Il prossimo 2 novembre c'è la commemorazione dei defunti. Bisogna fare in modo che i beneventani, legatissimi al culto dei morti, possano andare comodamente a Cimitero. Chi fa che?

La Giunta individua l'obiettivo da raggiungere (facilitare i tempi di percorrenza, escludendo il traffico privato che genererebbe solo caos; approfittare della circostanza per far entrare qualche soldino nel bilancio dellAMTS - ovvero fare un omaggio ai cittadini che pagano le tasse), il dirigente redige un provvedimento nel quale stia scritto da che ora a che ora è inibito l'accesso alle auto private, da che ora a che ora i fiorai possono passare con il furgoncino per rifornire i punti di vendita davanti al cimitero, che l'AMTS provvederà a organizzare un adeguato servizio di trasporto con i propri bus, e così di seguito. Né l'assessore e né il dirigente comunale dirà quante corse devono fare gli autobus o dove devono fermare: questo è compito dell'autorità di gestione e dei dirigenti dell'AMTS.

Né è corretto fare ricorso alla ordinanza da parte del sindaco. Il potere di ordinanza spetta al sindaco in quanto ufficiale di governo: quando, cioè, si sostituisce allo Stato per gestire con prontezza le emergenze (esempio graditissimo a tutti: la chiusura delle scuole causa neve).

In ogni comune d'Italia si imita una funzione parlamentare e una funzione di governo. La catena di comando (e delle decisioni) somiglia a quella dello Stato. Al posto di Parlamento, Governo, presidente del consiglio del ministri ci sono il consiglio comunale, la giunta e il sindaco.

Il sindaco non ha bisogno della fiducia del consiglio, perché è eletto direttamente dagli elettori. Può tuttavia cadere se la metà più uno dei consiglieri si dimette. E, tuttavia, dalla elezione diretta non è investito di funzioni amministrative proprie. E' solamente il responsabile principale della attività di gestione (di competenza della Giunta), che consiste nel recepimento degli atti di indirizzo, di competenza del consiglio comunale, e nella elaborazione di direttive ai dirigenti, ai quali spetta la assunzione, sotto la personale responsabilità, di atti e provvedimenti capaci di dare attuazione a quanto l'organo di gestione ha ufficialmente proclamato si debba realizzare.
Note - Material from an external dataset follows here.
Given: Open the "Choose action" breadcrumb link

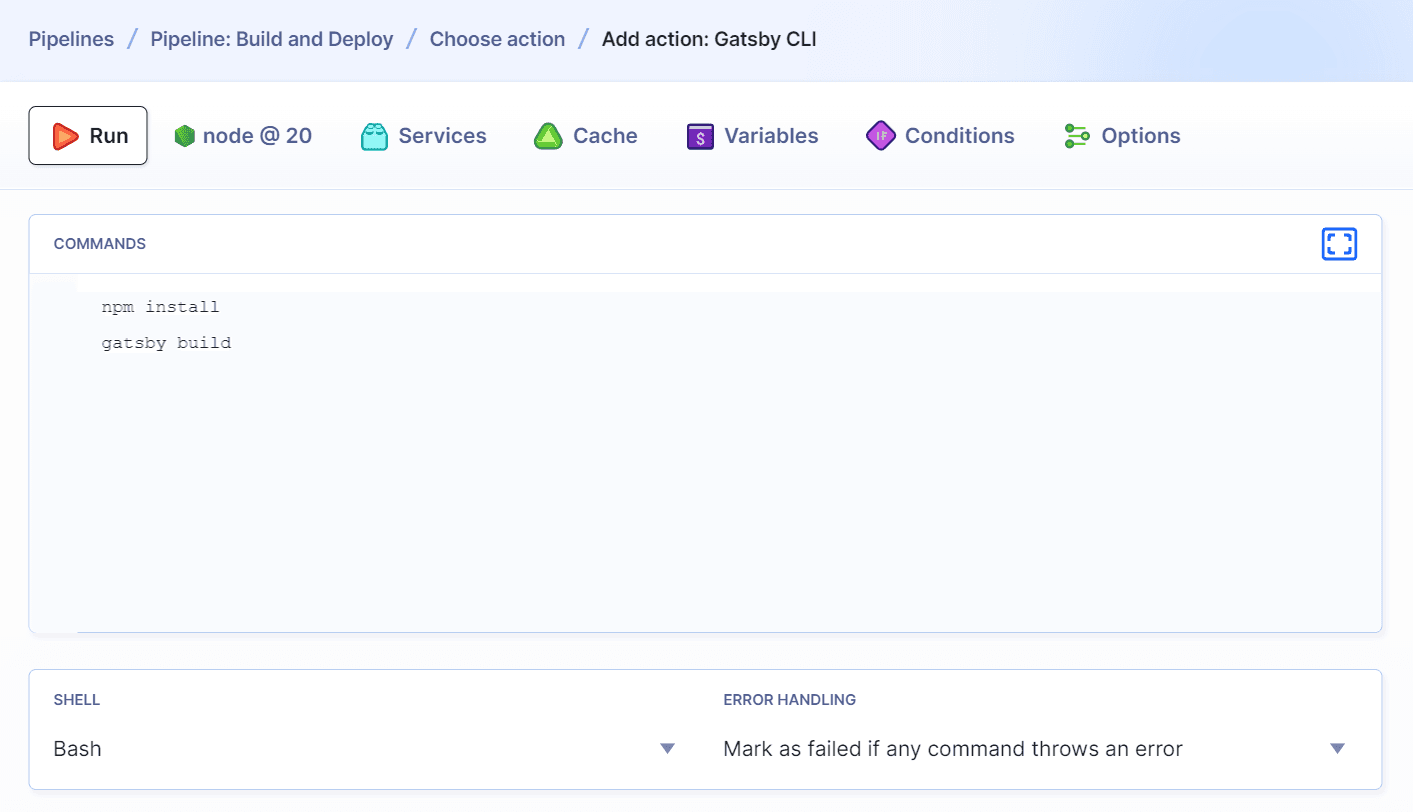Looking at the screenshot, I should pos(497,38).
Se questo è il sistema, è evidente che ai dirigenti deve essere garantita una assoluta indipendenza da qualsivoglia contaminazione politica.
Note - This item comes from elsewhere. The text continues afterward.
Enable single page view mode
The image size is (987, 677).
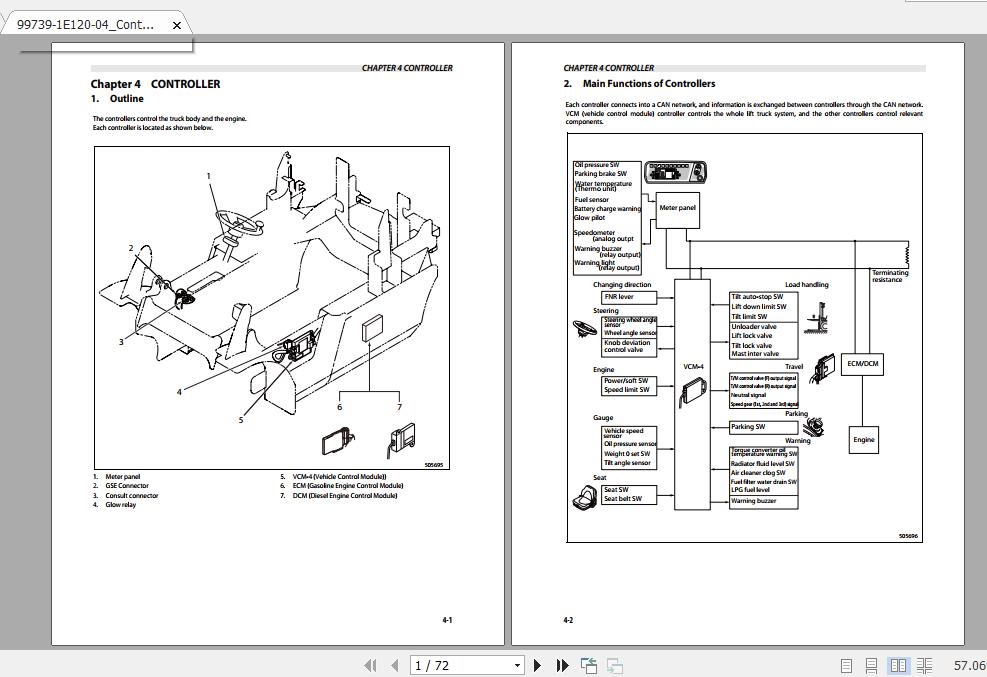pyautogui.click(x=846, y=664)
Le legge del '93 fu fatta con l'intenzione di creare una dirigenza pubblica competente e autorevole, indipendente dal potere politico e, perciò, direttamente responsabile dei propri atti e provvedimenti. Ma, soprattutto (ricordiamo che stiamo in piena rivoluzione di Tangentopoli), con questo nuovo sistema si volle tutelare l'autorevolezza degli organi politici, allontanandoli nella maniera più assoluta dalla tentazione di prender parte a procedimenti che potessero poi coinvolgerli come esponsabili (civilmente e penalmente).

Desta più di qualche perplessità, quindi, l'abitudine, sempre più diffusa, di ricorrere per la copertura di posti di dirigente a figure estranee alla burocrazia comunale, soprattutto quando sono palesemente espressione di lottizzazione politica investendo, poi, soggetti che hanno ricoperto o, addirittura, ricoprano posizioni in organi di gestione di partiti politici e sindacati.

I posti di dirigente si coprono facendo i concorsi. La nomina degli esterni è assolutamente eccezionale: in tal caso si prende uno che sia già dirigente da qualche altra parte, non si fa dirigente un pur onorevole cittadino. La dirigenza pubblica in Italia è professionale, deriva cioè da una qualificazione lavorativa.

Dirigenti interni mortificati dalla prassi dell'esterno sono, il più delle volte, demotivati e, se pure non remano contro, non si dannano certo per aiutare la barca.

Dirigenti con le carte in regola sono, peraltro, garanzia per sindaci e assessori di non finire tanto facilmente sul giornale con la fotografia scattata in qualche caserma.